• BRIEF
Continue the article on Erdogan's Berlin visit from its last sentence.

• PAGE TEXT
_ _ _ _ _ _ _

Turkish Prime Minister Recep Tayyip Erdogan’s trip to Berlin was a political show for his audience back home and is not likely to affect Turkish-German relations.
German Chancellor Angela Merkel and Turkey's Prime Minister Tayyip Erdogan address the media after talks in Berlin February 4, 2014. REUTERS/Tobias Schwarz  (GERMANY - Tags: POLITICS) - RTX187HH

One of Turkey’s most popular columnists, Hurriyet's Ahmet Hakan, in his Feb. 3 column posed questions for German Chancellor Angela Merkel. Hakan wrote, “I am asking bluntly without beating around the bush: Are you furious because the giant third airport to be constructed in Istanbul will be bigger than your Frankfurt airport? Do you want to cause unrest in Turkey just to stop Turkey from building an airport bigger than yours? Please tell us openly: Are you uncomfortable with the growth of Turkish Airlines? Are you doing whatever you can to curtail that growth?

"Did you provoke the Gezi protests? Are you behind the Dec. 17 [corruption probe]? Are you doing whatever you can to sink Turkey?”

These questions, which would sound spooky to anyone not following domestic happenings in Turkey, were significant in their context and timing. Prime Minister Recep Tayyip Erdogan, accompanied by a large delegation, traveled to Berlin Feb. 3 to meet Merkel, one of many agenda items in his loaded schedule. His delegation included a “conspiracy theoretician” who had concocted incongruous theories during the 2013 Gezi Park protests. To some they were ridiculous, to others fantastical and even funny. Economic affairs writer Yigit Bulut had blamed Lufthansa for the Gezi protests, explaining that the third airport planned for Istanbul would become a major hub, causing Frankfurt's airport to lose eminence. Naturally, Lufthansa would then lose ground to Turkish Airlines. Hence, he concluded, the decision to have Merkel push Turkey to instability and block the construction of the third airport.

_ _ _ _ _ _ _

• RAW RECORDS

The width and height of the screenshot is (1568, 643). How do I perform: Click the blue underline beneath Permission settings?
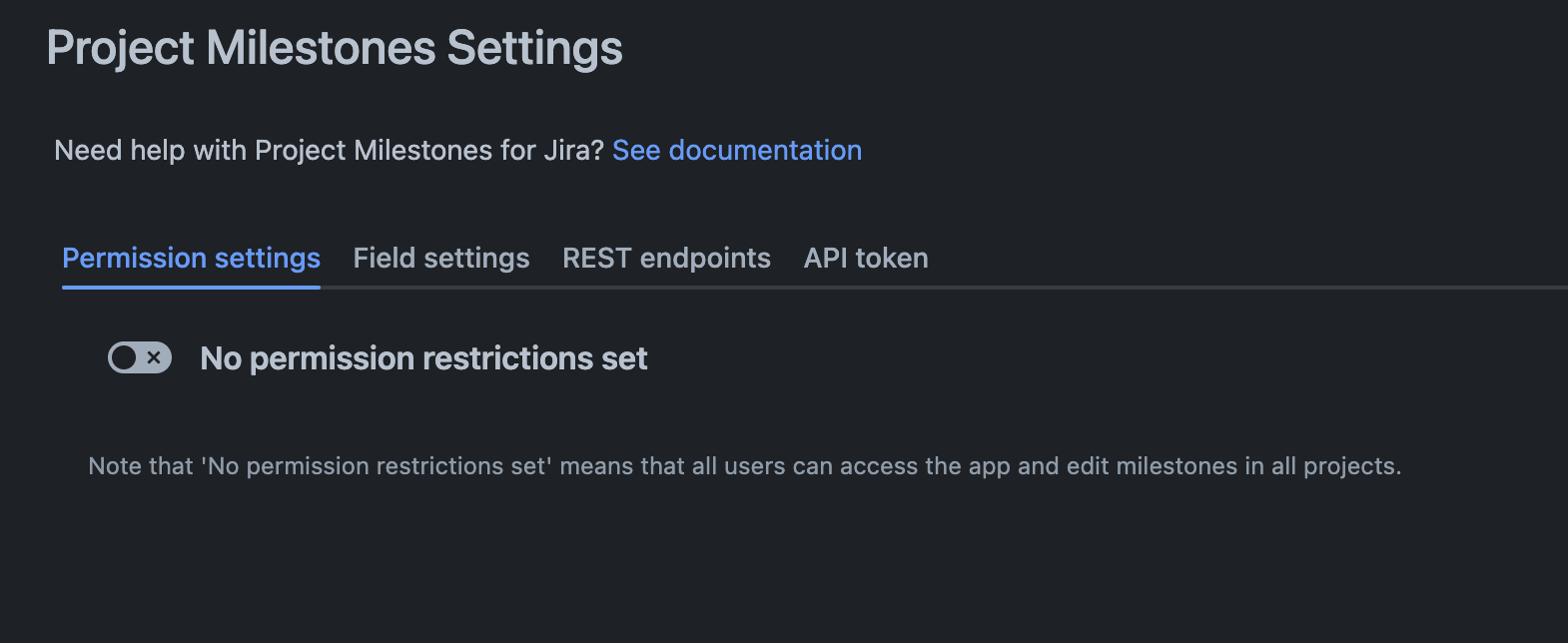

_ _ _ _ _ _ _

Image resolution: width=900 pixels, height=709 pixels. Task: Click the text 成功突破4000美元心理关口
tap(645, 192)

_ _ _ _ _ _ _

• FINAL ANSWER
Thus, a German hand was discovered behind the Gezi protests. The reasoning was that the Gezi protests, the first-ever serious challenge to Erdogan’s rule in Turkey, were a German scheme to curtail Turkey’s potential to economically compete by prodding it to instability.

The same writer had also accused Westerners of planning to assassinate Erdogan by telekinesis.

No problem until this point. In every society, at times of turbulence, there will be people who utter weird-sounding ideas. The issue here is that the person who rose to prominence with such ideas was appointed Erdogan's “head adviser” immediately after the Gezi events.

That the popular Hurriyet columnist, a former Islamist who had the opportunity to know Erdogan closely in the 1990s, asked these questions on the day Erdogan went to Berlin was no coincidence.

Another well-known Hurriyet columnist, Ertugrul Ozkok, who for more than 20 years had served as the editor-in-chief of the newspaper when it was the touchstone of the Turkish media, drew attention to another interesting observation in his Feb. 4 article. Erdogan’s delegation, in addition to Bulut, included former deputy prime minister and EU Affairs Minister Egemen Bagis, who had to resign recently over corruption allegations. Bagis was once the chief negotiator with the EU, but also lost that title with his resignation.

Bagis, just like Bulut, is considered a close associate of Erdogan as he throws his darts toward Germany. He was the controversial author of not-so-diplomatic remarks before the German general elections: “When she loses the elections, Merkel, too, will go fishing like [former French President Nicolas] Sarkozy."

Merkel won in the elections with a large margin, but Bagis lost his seat. Nevertheless, Erdogan took his close associates with him to Berlin, one the author of incredible theories and the other the open mocker of Merkel.

Some might see this move as defiance by Erdogan, while some others might see it as apologetic gesture. Which one?

The answer could be detected by observing Erdogan in Berlin. Ozkok, too, was there. Because Erdogan had not taken with him any journalist he deemed opposition, Ozkok was assigned to cover the visit for Hurriyet’s German partner Bild, and had checked into the same hotel as the prime minister. Ozkok listed the names of newspapers whose representatives Erdogan did not take with him and said there was no one from the mainstream media in the delegation. He concluded that 75% of the Turkish media was not represented on the Ankara-Berlin flight.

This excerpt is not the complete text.